Hotels were allowed to re-open their businesses but under strict guidelines following their closure as the government tried to combat the spread of Covid-19.
In the Ministry of Health’s daily briefings on Sunday, May 3, Aman regretted that some hotels were not adhering to the set directives and matatus were reveting to the status quo.
A photo of a pimped-out matatu pictured in the streets of Nairobi, Kenya.
“We have noted with dismay the casual attitude with which some of our people are not observing these measures.
“We have observed that some eateries are not only operating without any regard to social distancing requirement but also deep into curfew hours.,” he stated.
Aman warned that with a continued violation of social-distacing rules in the matatu sector the government would be forced to reconsider existing directives.
“The transport sector, particularly matatu and bodaboda operators, have also gone back to the old normal ways. There is public outcry that some hoteliers are unfortunately not observing the protocols that we have established.
“The government will assess and determine whether these measures can continue only to be reviewed if need be,” he warned.

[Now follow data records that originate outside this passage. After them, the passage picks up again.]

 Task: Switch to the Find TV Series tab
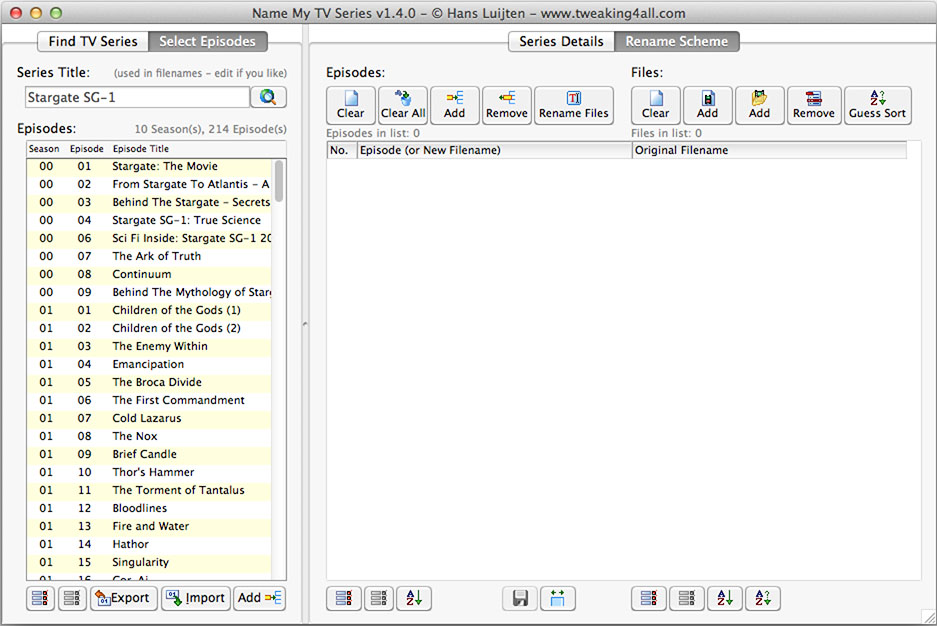point(93,41)
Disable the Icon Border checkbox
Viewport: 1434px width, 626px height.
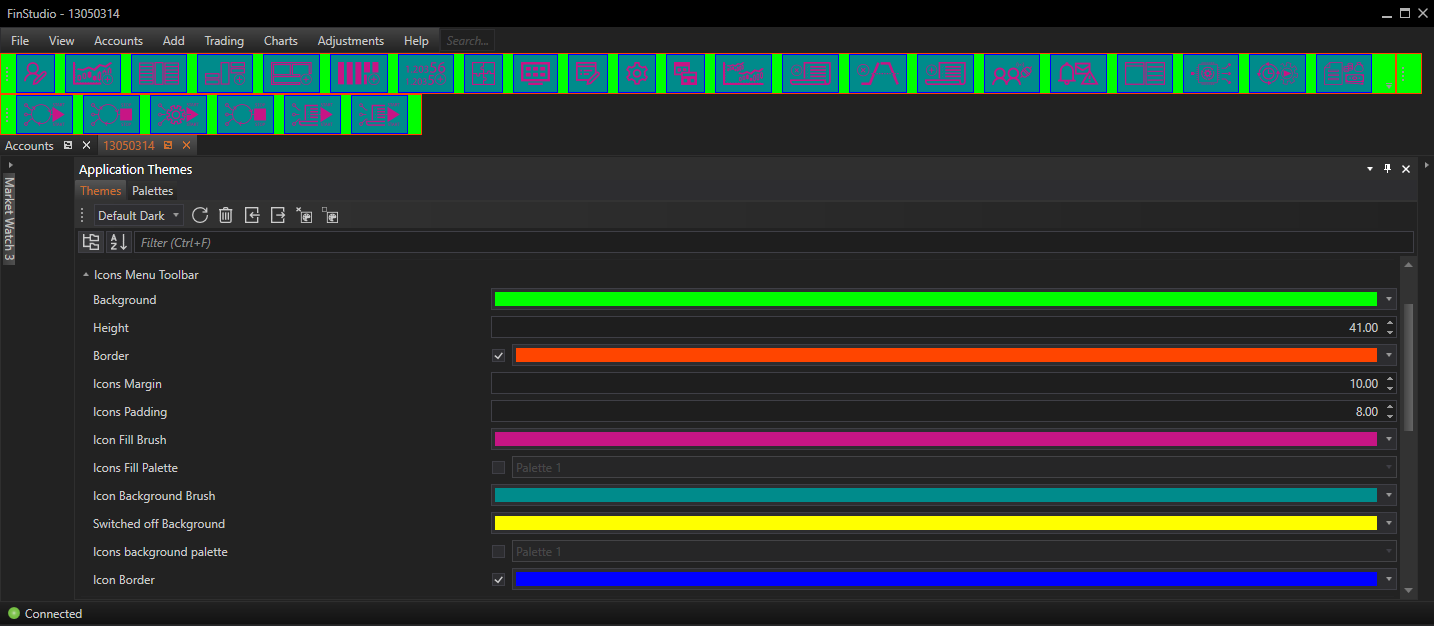pos(499,580)
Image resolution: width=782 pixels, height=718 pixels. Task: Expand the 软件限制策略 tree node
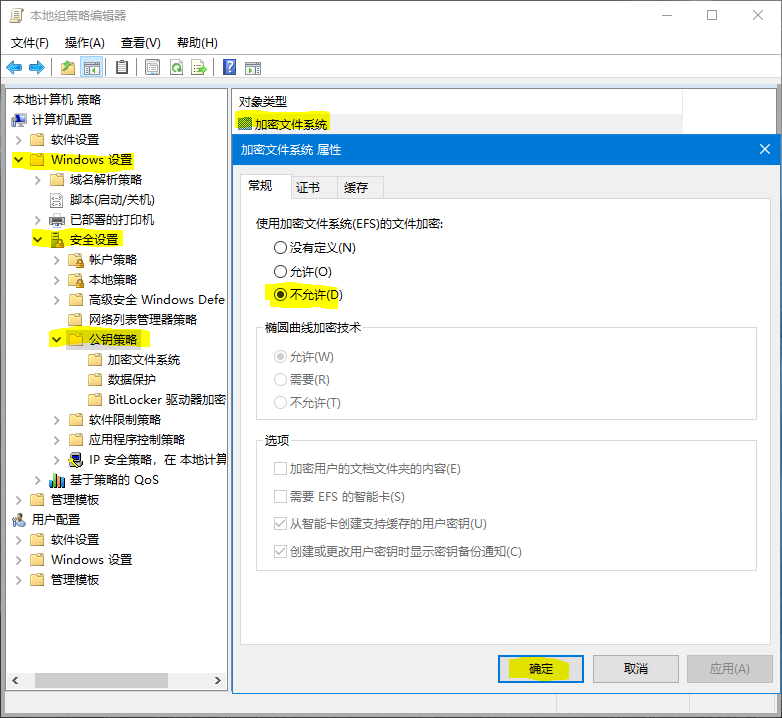pyautogui.click(x=57, y=420)
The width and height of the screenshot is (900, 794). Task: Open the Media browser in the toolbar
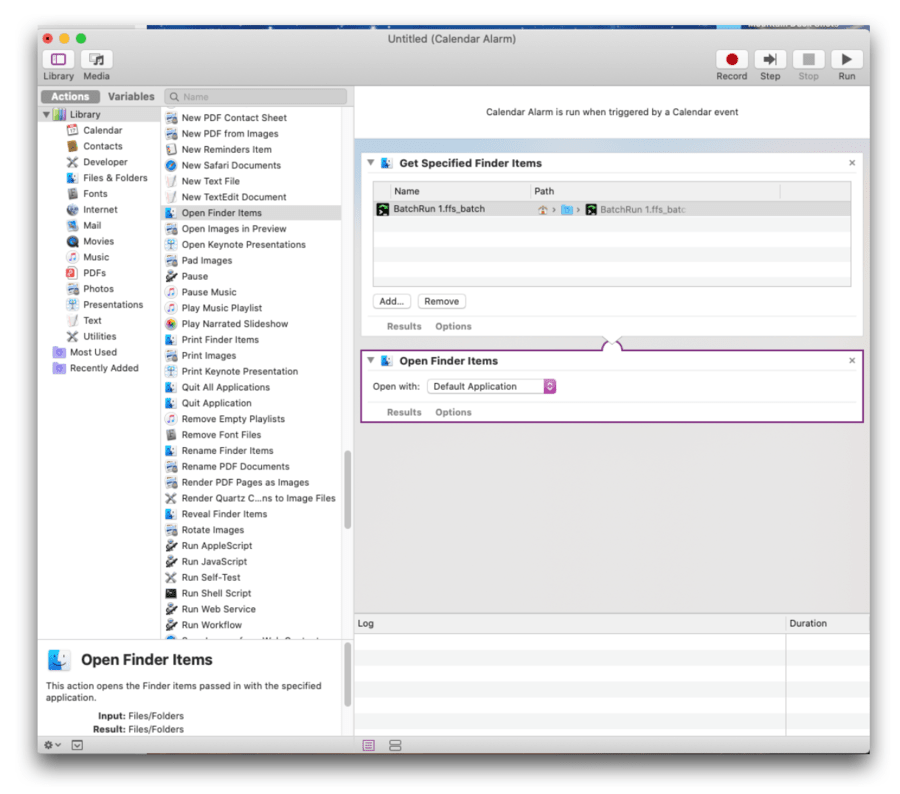click(x=96, y=60)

The CAS also appeal to hoteliers and the transport industry to abide by the containment measures already highlighted, failure to which would lead to a further spread of the disease that was on Sunday registered in the 16th county as cases rose to 465.
Aman announced that curfew offenders would no longer be held at existing government quarantine facilities, but rather would have specifically designated centres under the National Police Service.
This is after the National Emergency Response Committee directed the Inspector General of police to designate new isolation centres.
He also fired a warning to mosques who opened their doors for night prayers, “We have also observed that some mosques have revised prayer time and are now opening for prayer at night.
“I must warn such religious leaders that this contravenes the directive that suspended all religious gatherings.
“They must stop this practice forthwith, failure to which legal action in accordance with the Public Health Act shall be taken against them,” noted Aman.
The Health Ministry had instructed matatus not to carry more than 60% of their capacity with 14-seater matatus carrying a maximum of 8 passengers.
A public service vehicle carrying more than the required capacity.